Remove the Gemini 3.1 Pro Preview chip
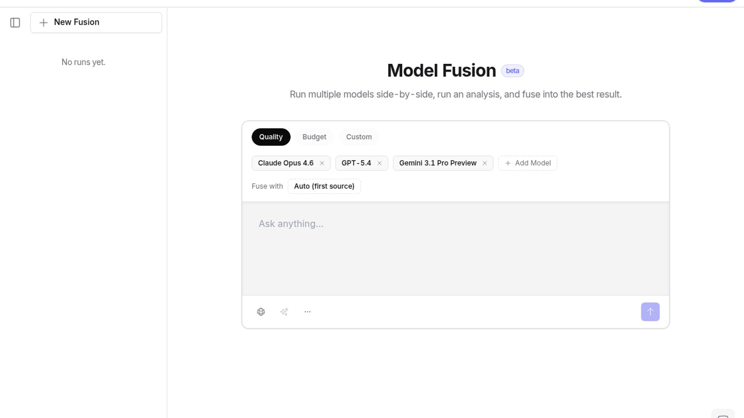Viewport: 744px width, 418px height. 485,163
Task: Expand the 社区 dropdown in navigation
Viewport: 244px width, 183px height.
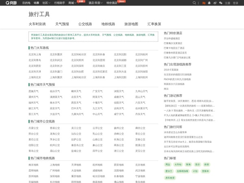Action: (48, 2)
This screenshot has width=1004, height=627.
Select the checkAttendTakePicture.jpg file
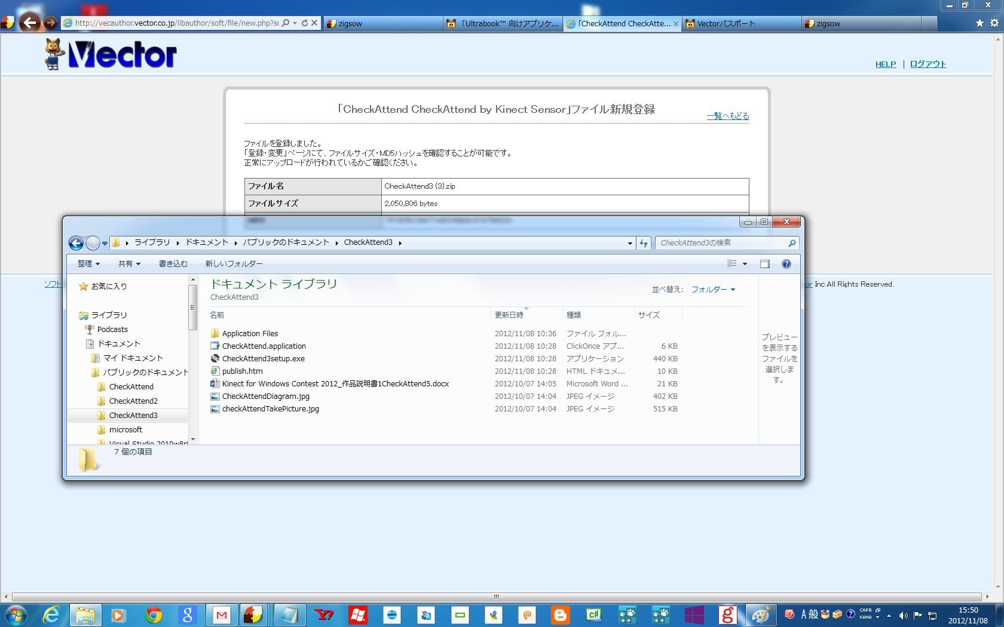pyautogui.click(x=270, y=409)
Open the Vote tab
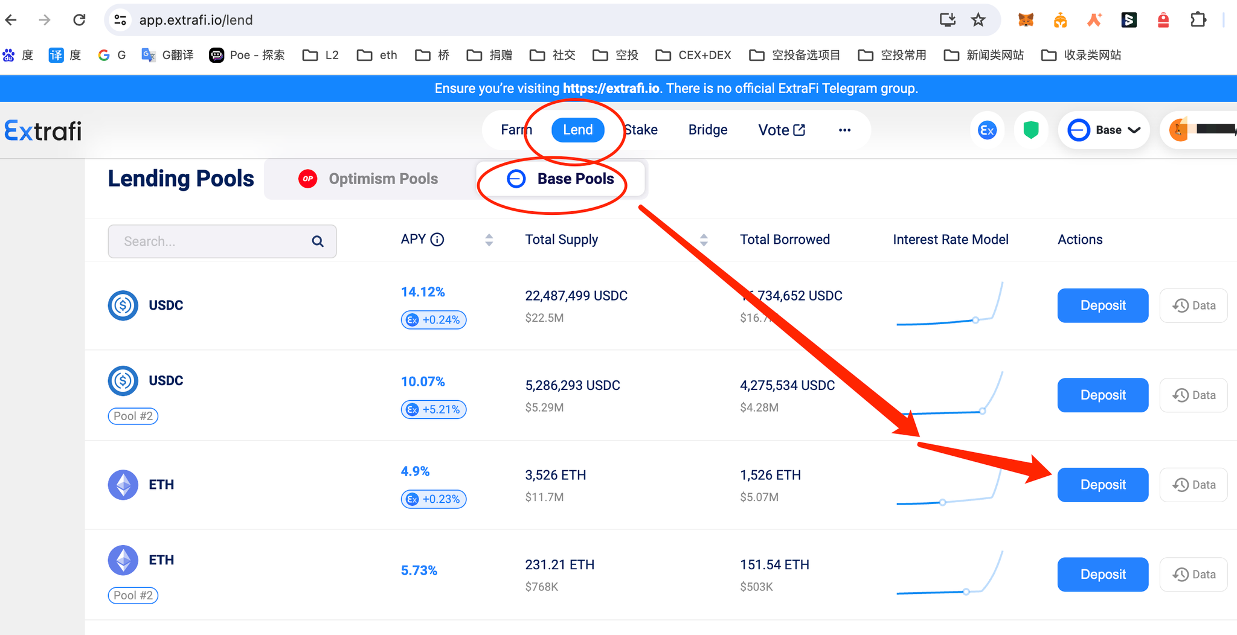The image size is (1237, 635). click(x=781, y=130)
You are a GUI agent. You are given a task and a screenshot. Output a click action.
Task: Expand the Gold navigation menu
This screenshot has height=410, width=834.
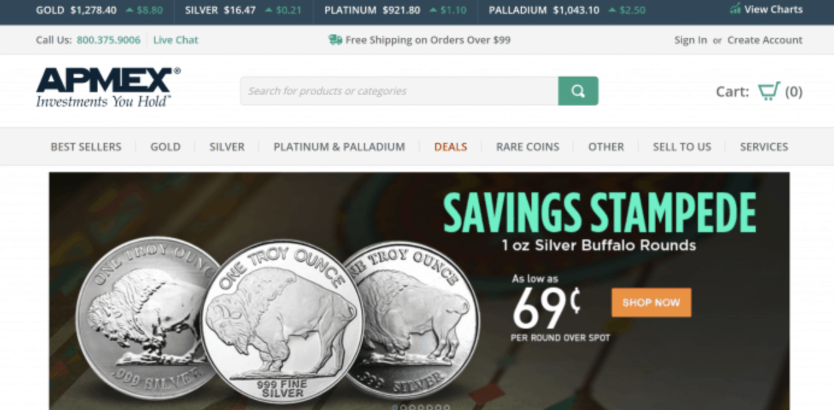coord(165,147)
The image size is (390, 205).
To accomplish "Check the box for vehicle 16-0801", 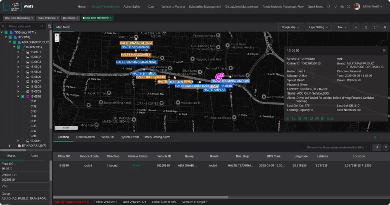I will click(23, 52).
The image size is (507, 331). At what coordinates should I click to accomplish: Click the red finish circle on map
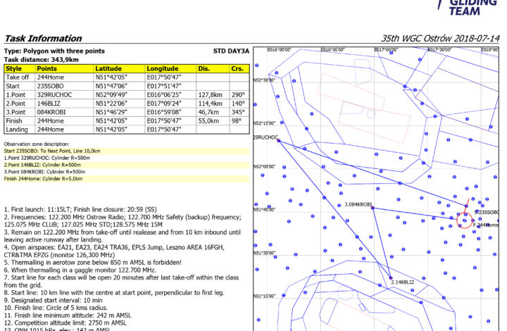pos(464,220)
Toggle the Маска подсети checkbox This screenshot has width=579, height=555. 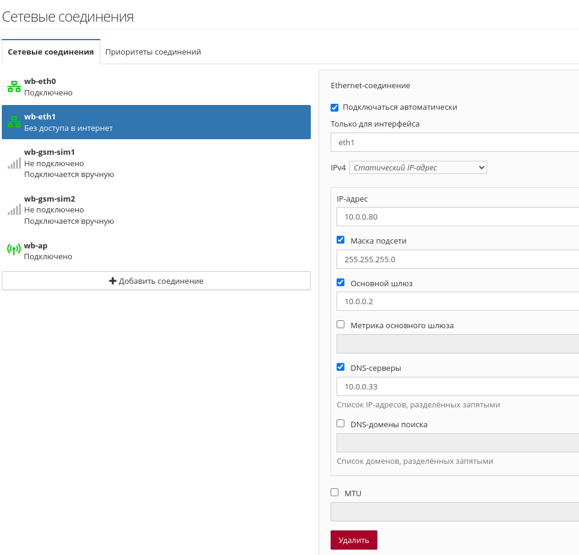(340, 240)
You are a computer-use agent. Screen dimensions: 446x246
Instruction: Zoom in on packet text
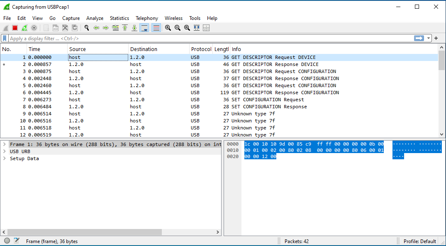pos(168,28)
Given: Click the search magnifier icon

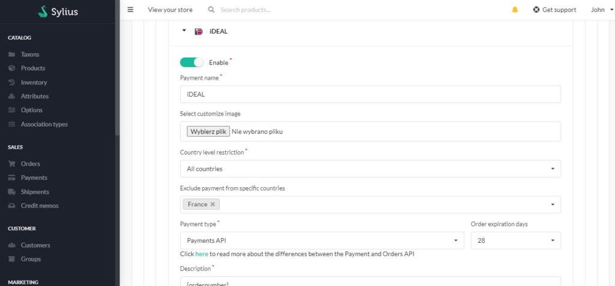Looking at the screenshot, I should click(211, 10).
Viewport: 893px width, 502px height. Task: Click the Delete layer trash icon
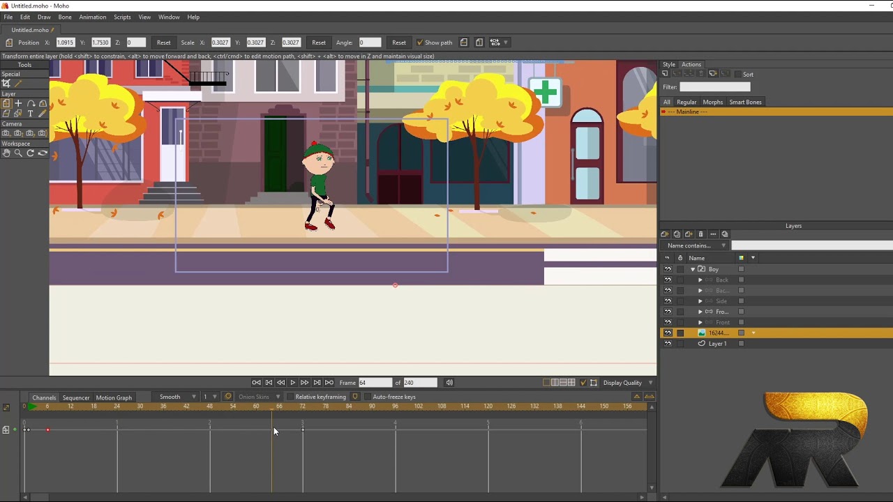[x=701, y=234]
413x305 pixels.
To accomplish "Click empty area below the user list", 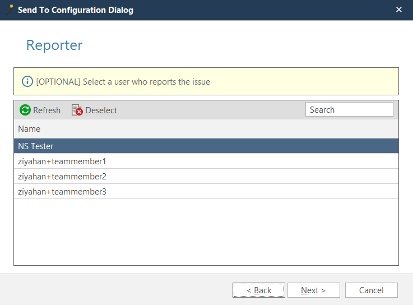I will coord(206,233).
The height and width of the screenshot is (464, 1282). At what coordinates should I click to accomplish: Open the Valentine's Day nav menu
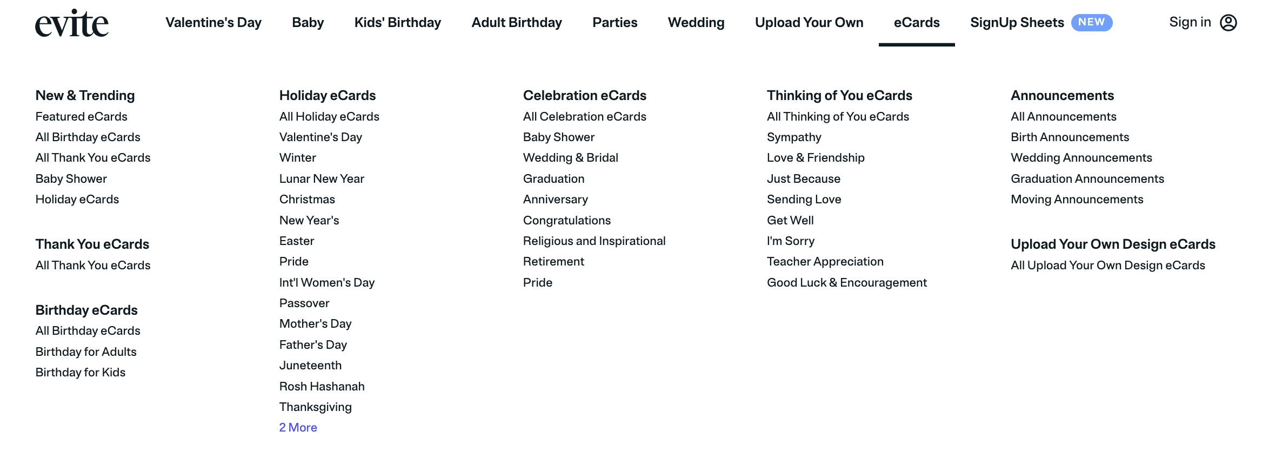(213, 23)
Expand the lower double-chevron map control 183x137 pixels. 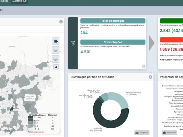pyautogui.click(x=56, y=59)
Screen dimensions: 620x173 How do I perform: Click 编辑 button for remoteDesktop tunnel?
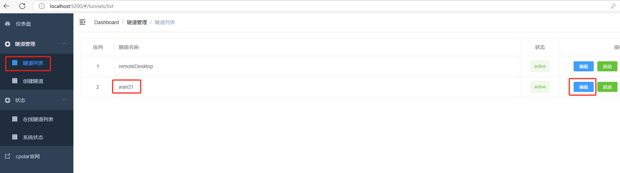(583, 66)
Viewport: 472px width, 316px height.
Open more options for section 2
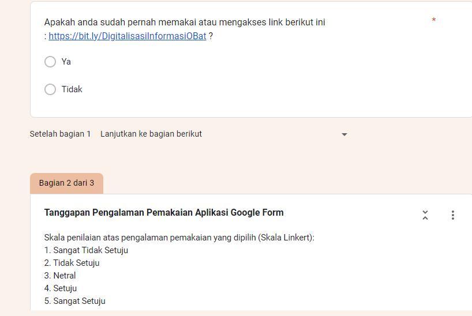pyautogui.click(x=452, y=215)
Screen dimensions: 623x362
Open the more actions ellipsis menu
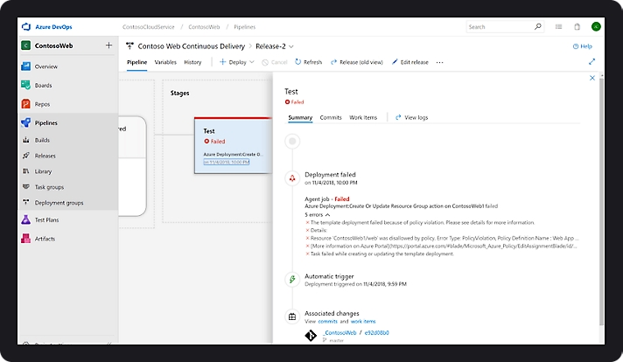point(439,62)
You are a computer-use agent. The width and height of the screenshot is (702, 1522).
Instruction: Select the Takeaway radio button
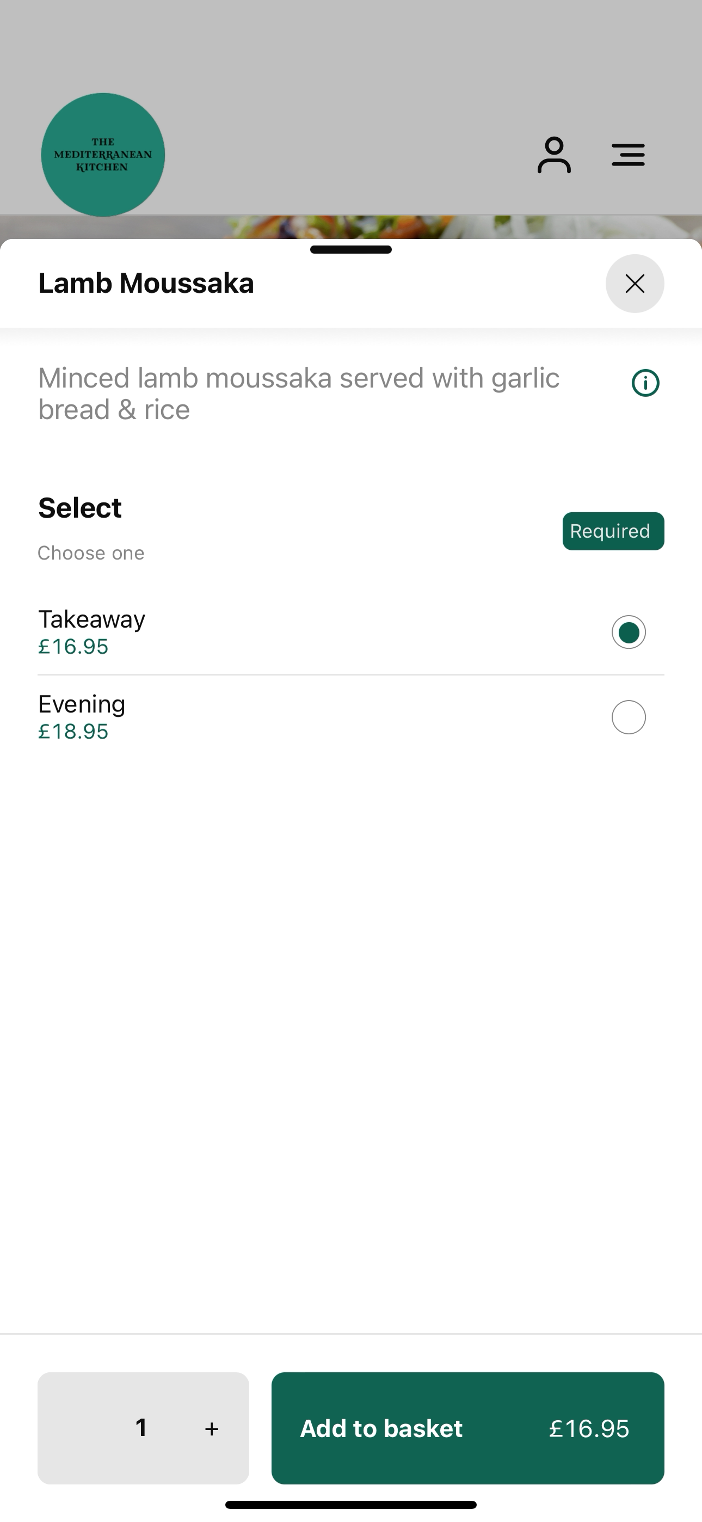click(x=628, y=632)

Task:
Return only the number of lines in the listing that contain the string "navigation".

Solution to the exercise:
2